• Spine · Aug 2003

    Review

    Gene therapy applications for spine fusion.

    • Charles W Cha and Scott D Boden.
    • Emory Spine Center, Department of Orthopaedic Surgery, Emory University School of Medicine, Atlanta, Georgia 30033, USA.
    • Spine. 2003 Aug 1; 28 (15 Suppl): S74-84.

    ObjectiveThis article reviews the potential utilization of various growth factors to enhance spinal fusion and outlines the principles of gene therapy and its application to spinal fusion surgery.Summary Of Background DataGene therapy offers an exciting new way to potentially deliver growth factors locally in a targeted fashion with physiologic doses. In its current definition, gene therapy is defined as the use of nucleic acid transfer, either RNA or DNA, to treat or prevent a disease. The scope of gene therapy has expanded beyond its initial application as a method of replacing genetic defects, and its potential to facilitate spinal fusions is currently being evaluated.ConclusionsGene therapy strategies for spine fusion are appealing because the setting is uniquely suited for genetic manipulation.

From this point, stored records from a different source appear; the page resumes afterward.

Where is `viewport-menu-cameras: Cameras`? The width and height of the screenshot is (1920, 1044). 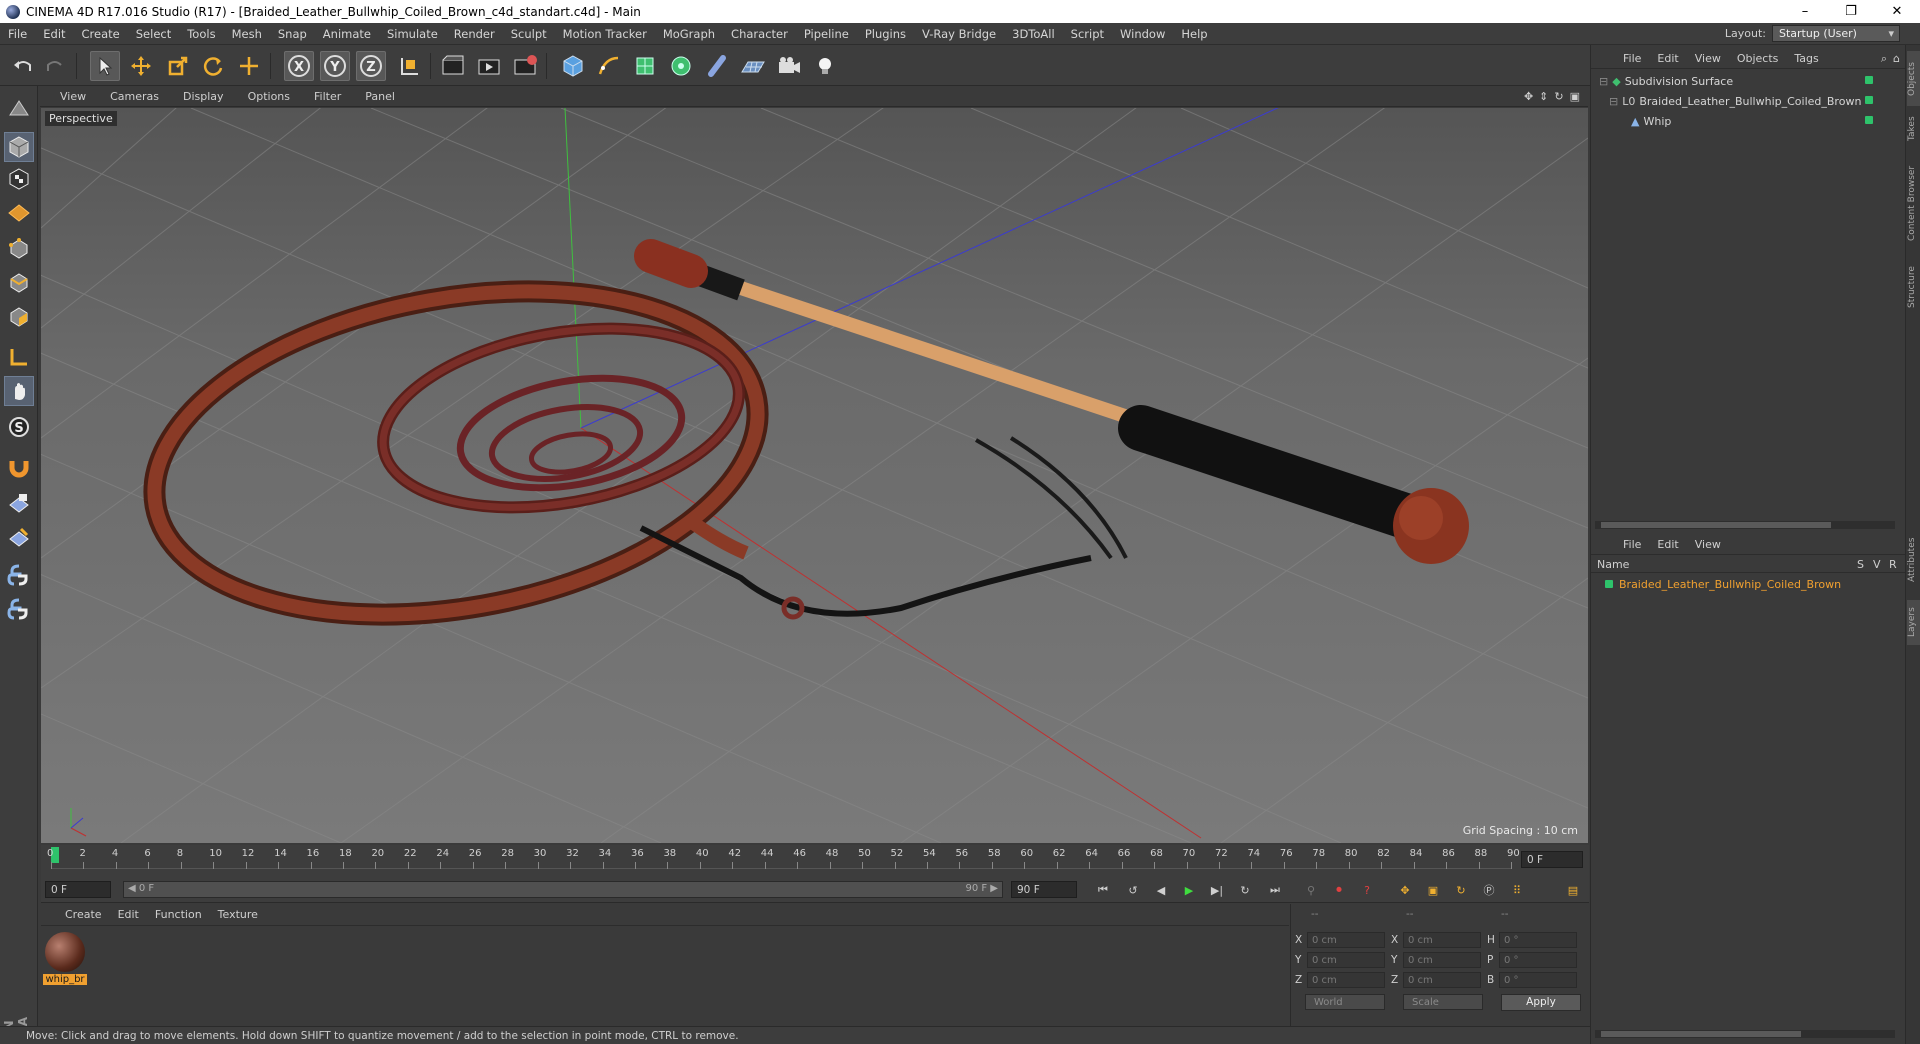
viewport-menu-cameras: Cameras is located at coordinates (134, 96).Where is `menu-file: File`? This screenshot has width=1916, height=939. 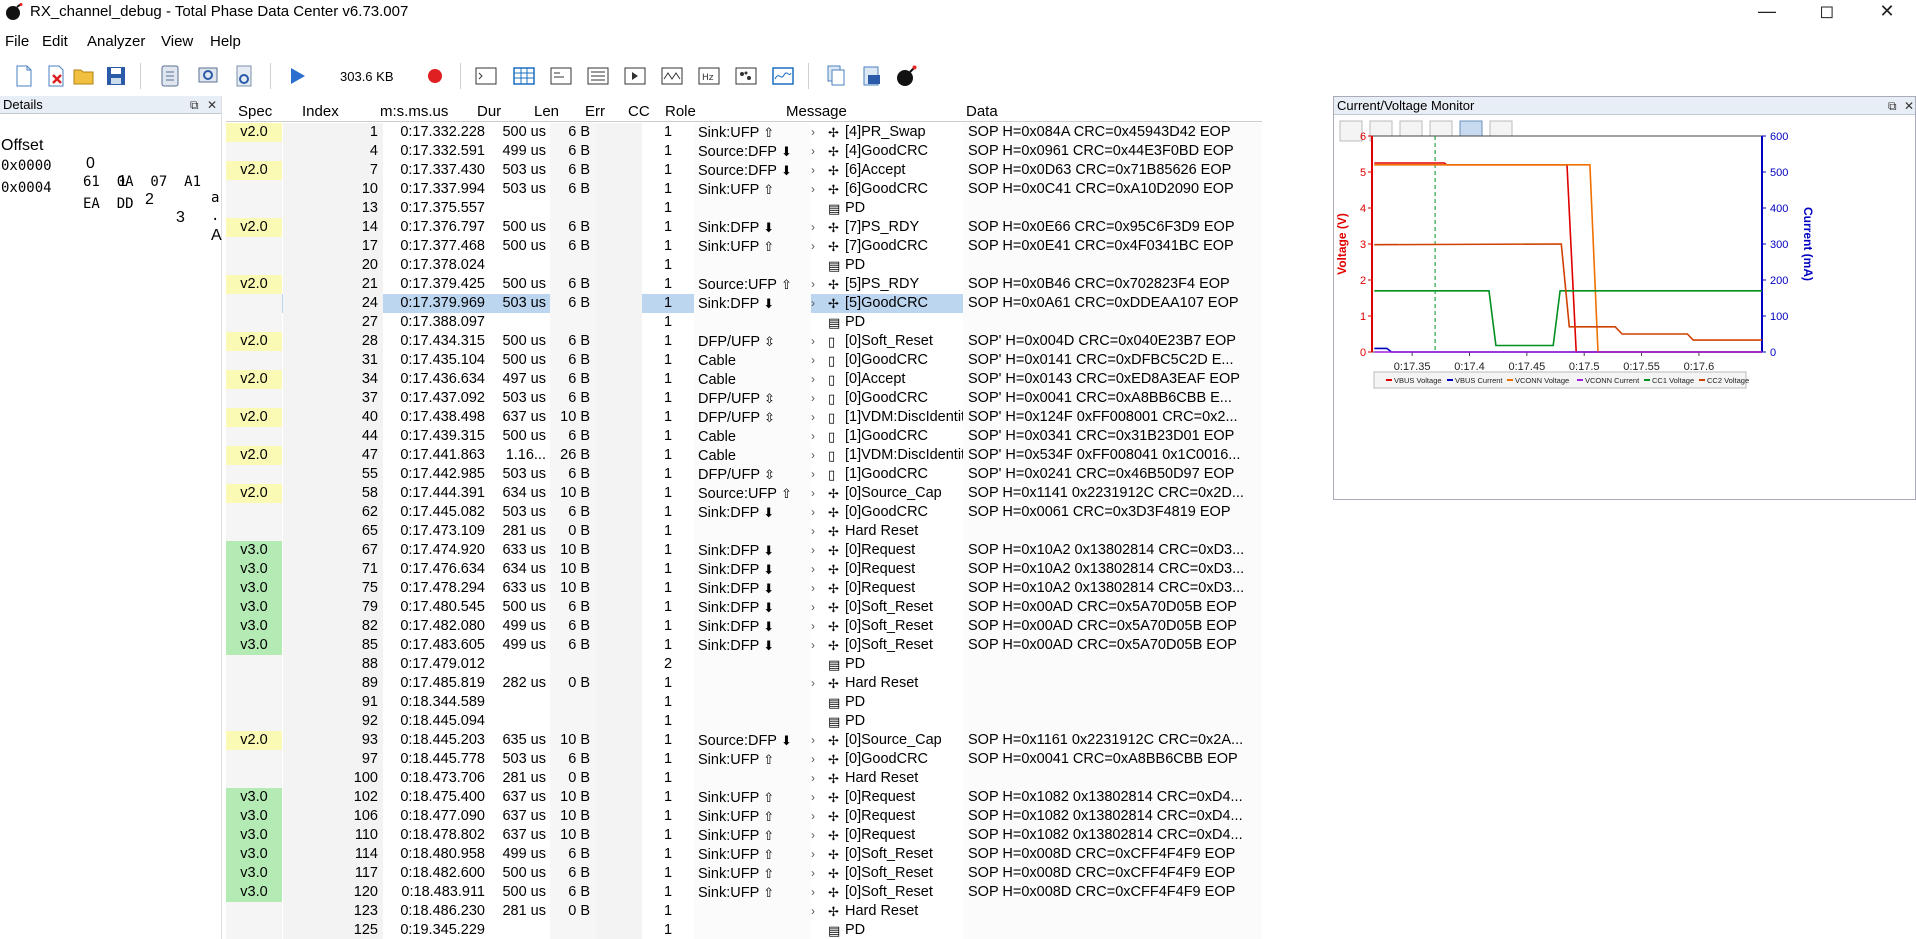 menu-file: File is located at coordinates (17, 42).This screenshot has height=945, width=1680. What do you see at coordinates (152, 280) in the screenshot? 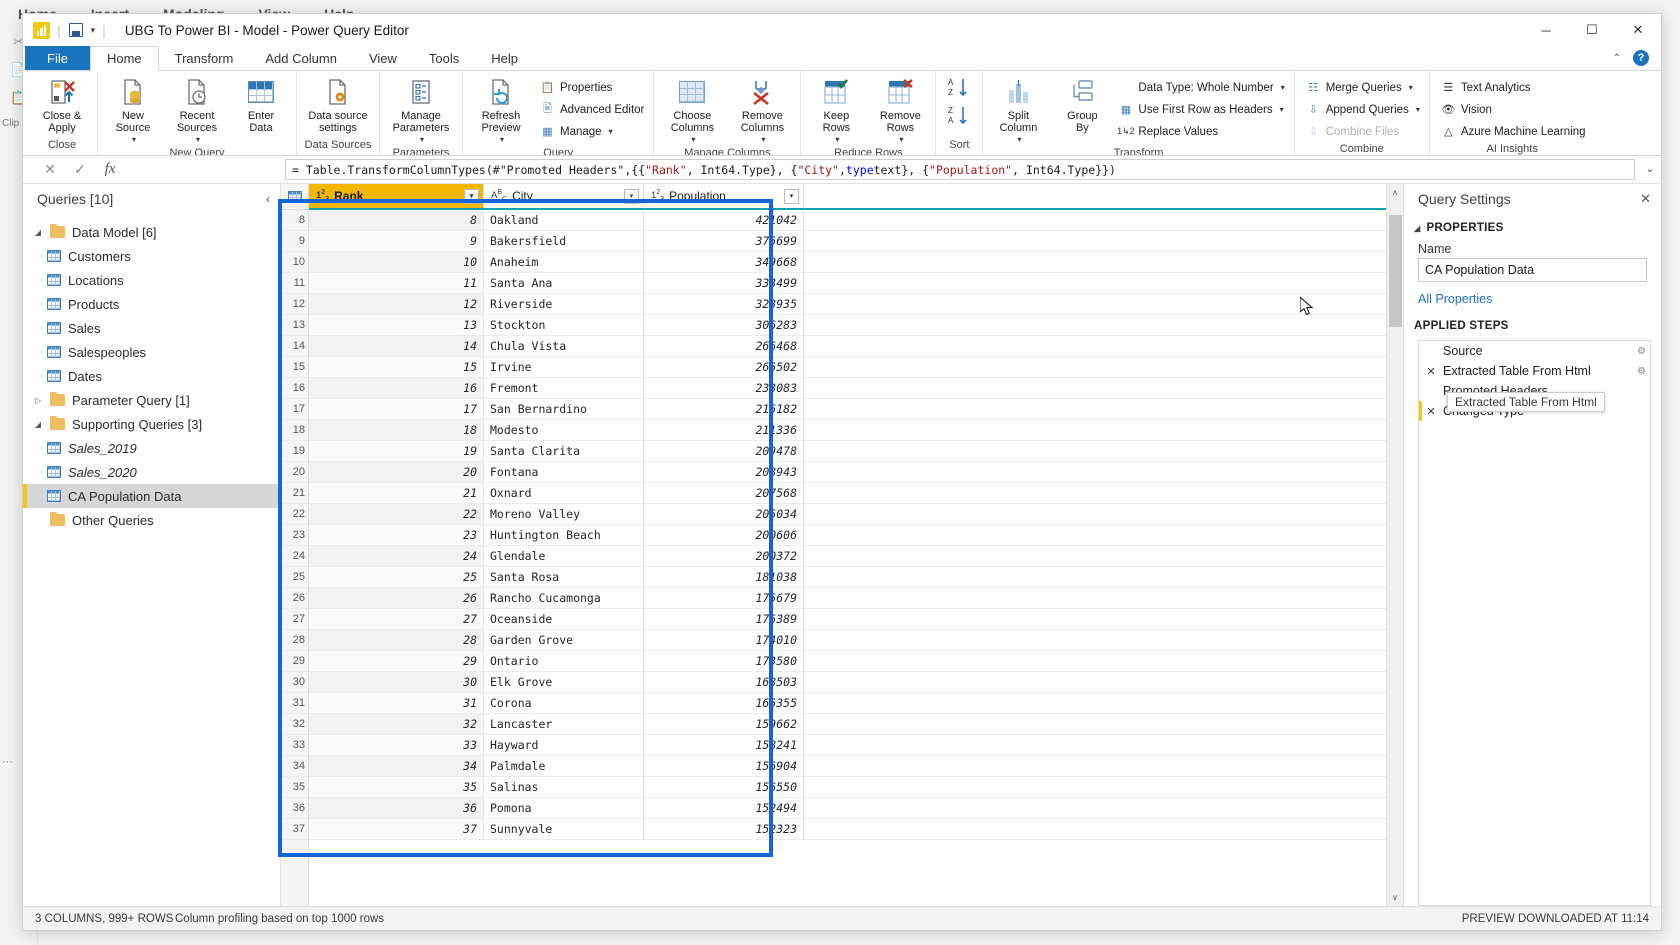
I see `query-item-locations: Locations` at bounding box center [152, 280].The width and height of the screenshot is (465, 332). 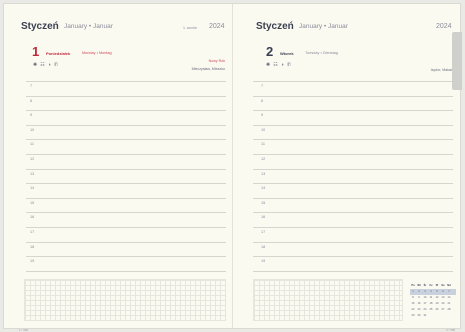 I want to click on mini-calendar-cell, so click(x=449, y=316).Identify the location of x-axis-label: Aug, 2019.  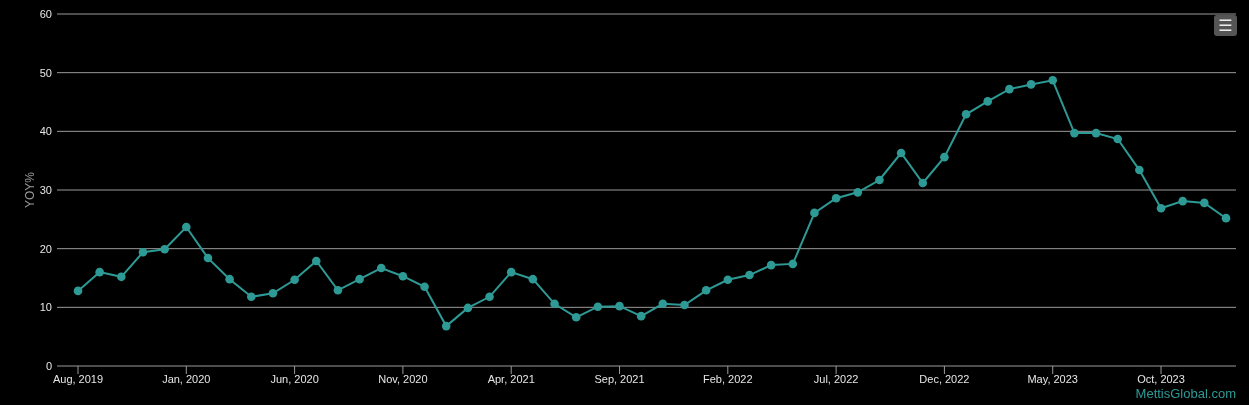
(78, 379).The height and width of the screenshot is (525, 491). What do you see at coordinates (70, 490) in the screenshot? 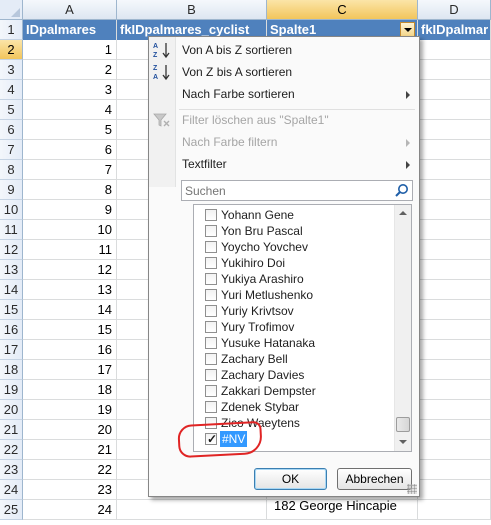
I see `id-cell: 23` at bounding box center [70, 490].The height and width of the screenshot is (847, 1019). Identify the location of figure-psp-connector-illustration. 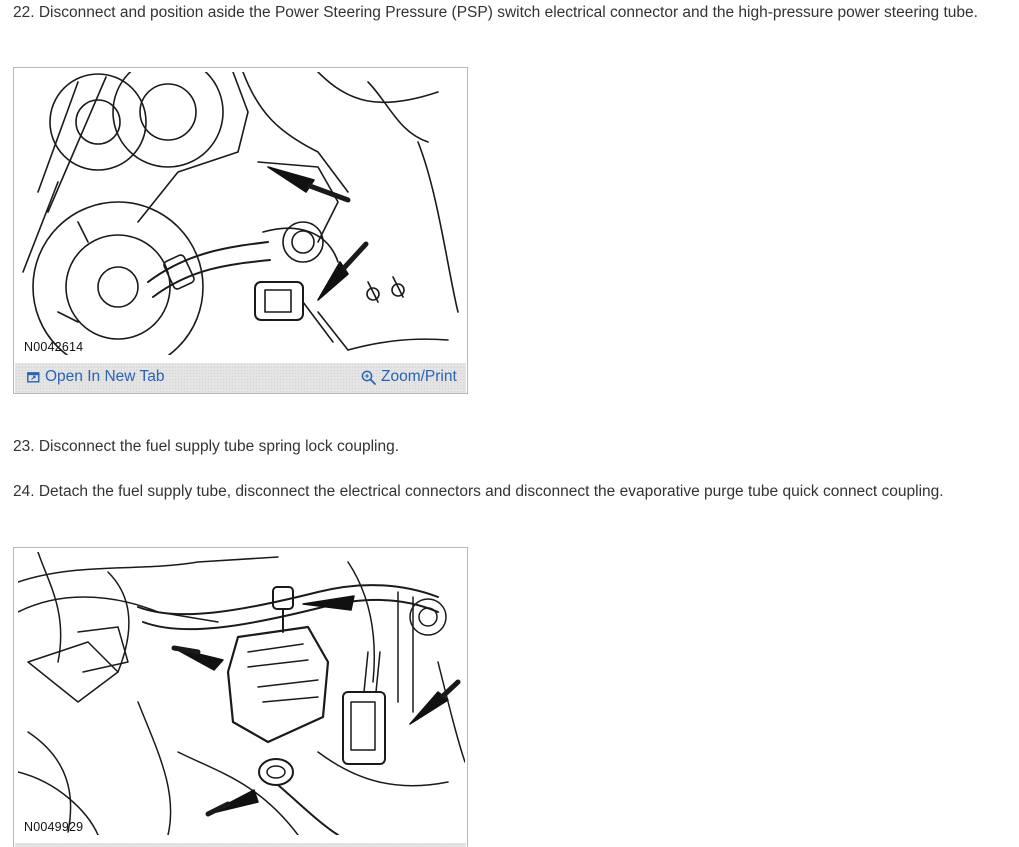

The intervention is locally applied. Only a short duration of transgene response by the cells is necessary to establish a spine fusion, and a variety of osteoinductive growth factors have been identified and are available for use. Attempts at spine fusion using gene therapy in the lower animals have been successful using both in vivo and ex vivo approaches. Before human clinical trials can be established, further testing is required in more challenging animal models of bone induction such as nonhuman primates. Should a successful clinical program of gene therapy for spine fusion be established, the use of autograft and its associated morbidities could be eliminated. In fact, gene therapy offers the potential for minimally invasive applications that could bypass the need for an open procedure altogether. It is likely that gene therapy will be a powerful therapeutic tool for the spine surgeon in the new millennium.